There are clear benefits to the practice of religion, just as there are benefits to walking in nature or visiting an art gallery. Similarly, an attitude of gratitude lowers the stress hormone cortisol and increases “feel-good” hormones like dopamine and serotonin.

But the greatest benefit of thanksgiving, like the greatest benefit of religious practice, comes not from the act but from its object.

When we can “do all things”

Paul assured us, “If anyone is in Christ, he is a new creation. The old has passed away; behold, the new has come” (2 Corinthians 5:17, my emphasis). Notice that the apostle did not say “in the church” or “in Bible study.” His Greek phrase, translated “in Christ,” means “located within or connected directly to Christ.”

The Bible is a sacred book (2 Peter 1:21), but it is a means to the end of knowing its Author personally (John 20:30–31). Worship is transforming to the degree that we focus our hearts on an Audience of One and are awed by him (cf.
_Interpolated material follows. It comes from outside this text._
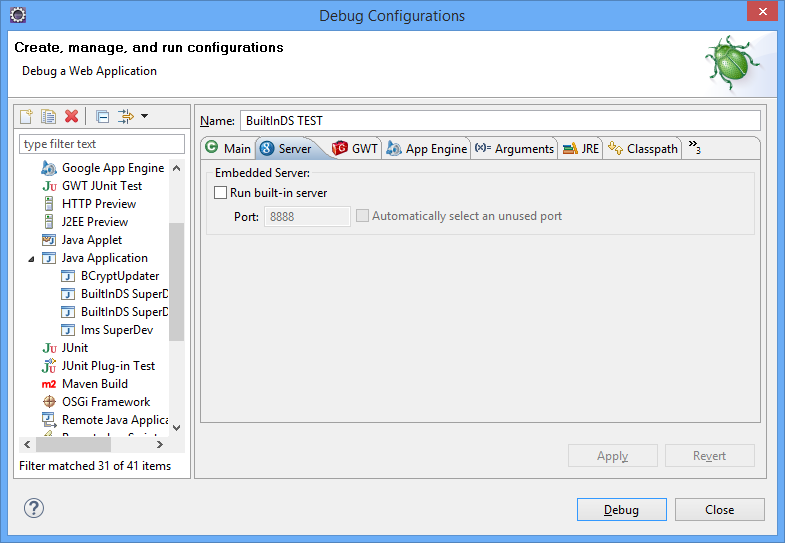Select JUnit Plug-in Test in tree

pos(108,366)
Isaiah 6:1–8).

As we noted yesterday, our ultimate purpose in life is becoming like Christ (cf. Romans 8:29). However, the power to know him in a transforming way is found not in us but in him. He alone has the ability to defeat our temptations, pardon our sins, heal our deepest hurts, and empower our faithful service.
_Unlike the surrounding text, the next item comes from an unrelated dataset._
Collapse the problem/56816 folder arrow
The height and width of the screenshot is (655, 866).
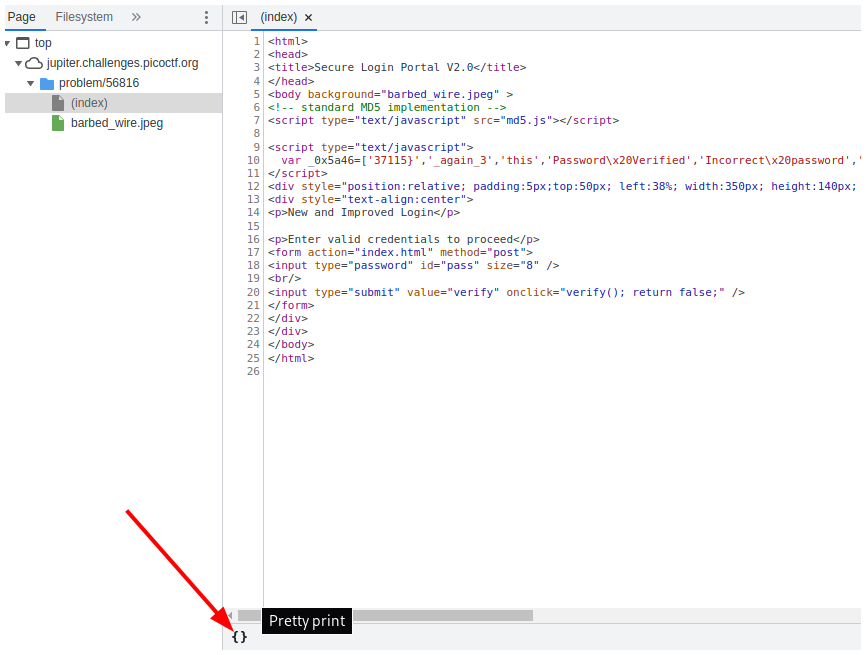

When we seek to know the living Lord Jesus intimately, he makes us like himself and continues his ministry in the world through us. As Paul testified, “I can do all things through Christ who strengthens me” (Philippians 4:13 NKJV, my emphasis).

But only then.

Warren Buffett’s farewell advice

The famed investor Warren Buffett is retiring at year’s end and recently wrote his farewell letter to shareholders. In it he advised:

“Decide what you would like your obituary to say and live the life to deserve it.”

I want mine to say, “He lived to know Christ and make him known.”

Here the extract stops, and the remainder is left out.